New technique transforms satellite data to tools that find and track ammonia around the globe

Posted: April 6, 2011

Google Earth image of ammonia levels across North and South America as measured by the Tropospheric Emission Spectrometer (TES) on NASA’s Aura satellite.

A ground-level sampler in Lillington, N.C.

What circles the Earth in 98 minutes, advances 2,500 miles westward on every trip, and returns to the same location every 16 days? It’s the NASA Aura satellite, which carries the Tropospheric Emission Spectrometer (TES). Who knew? Researchers at the U.S. Environmental Protection Agency (EPA) knew. And they used the satellite, the spectrometer, and their expertise and creativity to solve some of the problems associated with identifying sources of ground-level ammonia on Earth.
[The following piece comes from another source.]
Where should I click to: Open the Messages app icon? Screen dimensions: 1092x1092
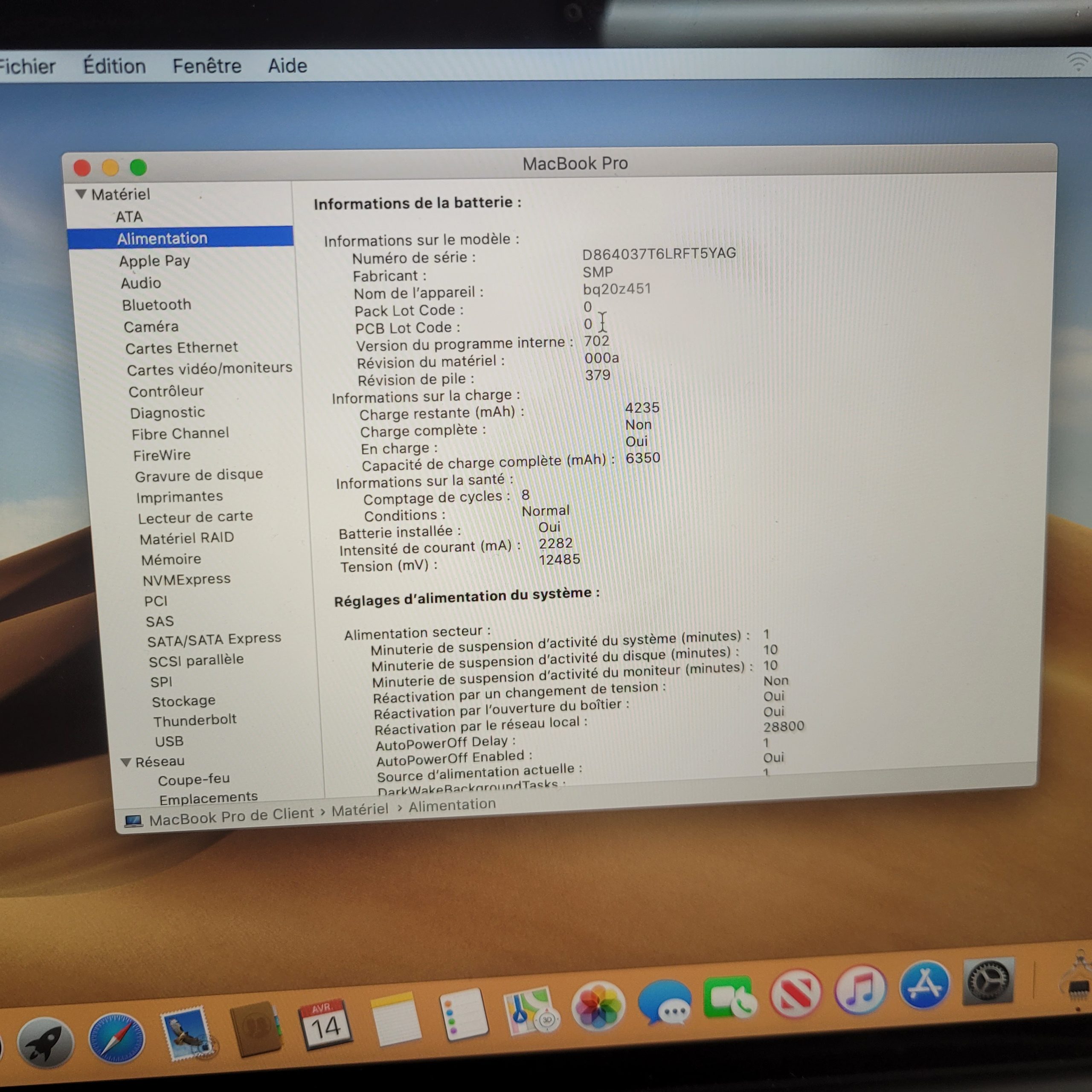665,1002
For the first time, EPA scientists and their collaborators have demonstrated that ammonia measurements taken via satellite closely resemble those routinely measured via monitors on Earth. The results of this research were published Feb. 18, 2011, in Geophysical Research Letters in a paper titled "Quantifying spatial and seasonal variability in atmospheric ammonia with in situ and space-based observations."

Why use satellites?
The TES satellite on the Aura mission provides rich, reliable data on the composition, chemistry, and dynamics of the atmosphere miles above the Earth’s surface. Since satellites cover the globe each day, they can provide a perspective vastly more telling than what can be delivered via a limited number of surface measurements taken from the Earth. The satellite-based sensors are even able to capture seasonal and spatial ammonia patterns on the Earth’s surface.

Where does ammonia come from?
Much of the ammonia comes from livestock waste and fertilizer that are continually broken down and converted to ammonia by microorganisms. The U.S. Department of Agriculture estimates that confined animals in the United States alone excrete three times more waste than the entire American population each year.

What is the impact of ammonia on the environment and human health?
Ammonia can contribute to the formation of particulate matter — a form of air pollution that has been linked to adverse respiratory and cardiac effects in humans. When deposited in sensitive ecosystems, ammonia can also contribute to algae blooms which can deplete oxygen in lakes and streams and induce reductions in specific fish or other animal populations.

How was the study conducted?
EPA researchers gathered measurements from surface-level monitors for ten months and coordinated collection of satellite measurements with collaborators at the University of Colorado (Boulder), the Jet Propulsion Laboratory (Pasadena, Calif.), Atmospheric and Environmental Research Inc. (Lexington, Mass.), and Environment Canada. Surface-level monitors were placed in a designated study area in eastern North Carolina to gather measurements from the ground. As the satellites passed over the study area, the satellite-based sensors took measurements at 25 locations, each approximately 3-miles long by 5-miles wide.

Why was the study conducted in eastern North Carolina?
Eastern North Carolina was selected for the study because ammonia sources there are plentiful. Between 1990 and 2000, North Carolina’s ammonia emissions increased 66 percent, mostly attributable to agricultural animal populations. This location was also selected because the counties immediately surrounding the study area have designated wilderness areas, significant seasonal changes, and much lower ammonia emissions than the study area itself.

The bottom line
The techniques developed and tested by EPA researchers provide sustainable solutions for monitoring air quality, determining sources of pollution, and providing information to inform the development of mitigation strategies that can protect public health and the environment.

For complete study details, see the Feb. 18, 2011 issue of Geophysical Research Letters. (Pinder, R., Walker, J., Bash, J., et.al., "Quantifying spatial and seasonal variability in atmospheric ammonia with in situ and space-based observations," Vol. 38, L04802, Feb. 18, 2011).